**Aim**
Give the lines of the listing as a numbered list, starting from its first line and stopping after the line that contains "click(530, 304)". Leave out any blank lines.

★ ★ ★ ★ ★

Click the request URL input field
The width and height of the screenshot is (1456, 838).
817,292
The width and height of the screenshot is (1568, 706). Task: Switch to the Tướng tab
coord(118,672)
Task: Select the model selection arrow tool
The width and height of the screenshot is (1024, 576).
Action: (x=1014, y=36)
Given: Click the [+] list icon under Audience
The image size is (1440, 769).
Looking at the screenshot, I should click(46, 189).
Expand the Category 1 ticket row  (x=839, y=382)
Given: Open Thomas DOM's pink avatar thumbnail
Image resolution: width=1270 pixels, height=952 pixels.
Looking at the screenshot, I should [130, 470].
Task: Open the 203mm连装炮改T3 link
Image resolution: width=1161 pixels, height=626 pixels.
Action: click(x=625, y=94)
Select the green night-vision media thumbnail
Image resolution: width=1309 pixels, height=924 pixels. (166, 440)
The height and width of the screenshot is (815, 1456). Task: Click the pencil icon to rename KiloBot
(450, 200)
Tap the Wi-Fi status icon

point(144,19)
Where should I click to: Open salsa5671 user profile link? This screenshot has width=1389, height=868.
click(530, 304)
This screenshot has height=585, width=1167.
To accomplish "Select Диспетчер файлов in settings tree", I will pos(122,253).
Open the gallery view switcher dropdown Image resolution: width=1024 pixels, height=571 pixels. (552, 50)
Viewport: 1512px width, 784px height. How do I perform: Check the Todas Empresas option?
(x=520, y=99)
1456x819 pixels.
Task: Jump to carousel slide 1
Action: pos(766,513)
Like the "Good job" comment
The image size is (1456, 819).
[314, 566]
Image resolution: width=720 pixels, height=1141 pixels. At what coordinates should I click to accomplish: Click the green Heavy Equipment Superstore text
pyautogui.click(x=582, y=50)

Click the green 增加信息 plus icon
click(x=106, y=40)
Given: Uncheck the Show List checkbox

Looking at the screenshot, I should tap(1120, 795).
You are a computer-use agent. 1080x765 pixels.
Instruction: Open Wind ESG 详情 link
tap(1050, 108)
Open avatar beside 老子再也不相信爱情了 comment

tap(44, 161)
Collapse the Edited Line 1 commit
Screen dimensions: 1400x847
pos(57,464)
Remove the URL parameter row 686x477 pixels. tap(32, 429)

★ ★ ★ ★ ★

**The response**
1. Click the request URL input field
2. The width and height of the screenshot is (1456, 838).
3. 817,292
4. The width and height of the screenshot is (1568, 706). Task: Switch to the Tướng tab
5. coord(118,672)
6. Task: Select the model selection arrow tool
7. The width and height of the screenshot is (1024, 576).
8. Action: (x=1014, y=36)
9. Given: Click the [+] list icon under Audience
10. The image size is (1440, 769).
11. Looking at the screenshot, I should click(46, 189).
12. Expand the Category 1 ticket row  (x=839, y=382)
13. Given: Open Thomas DOM's pink avatar thumbnail
14. Image resolution: width=1270 pixels, height=952 pixels.
15. Looking at the screenshot, I should [130, 470].
16. Task: Open the 203mm连装炮改T3 link
17. Image resolution: width=1161 pixels, height=626 pixels.
18. Action: click(x=625, y=94)
19. Select the green night-vision media thumbnail
20. Image resolution: width=1309 pixels, height=924 pixels. (166, 440)
21. The height and width of the screenshot is (815, 1456). Task: Click the pencil icon to rename KiloBot
22. (450, 200)
23. Tap the Wi-Fi status icon
24. point(144,19)
25. Where should I click to: Open salsa5671 user profile link? This screenshot has width=1389, height=868.
26. click(530, 304)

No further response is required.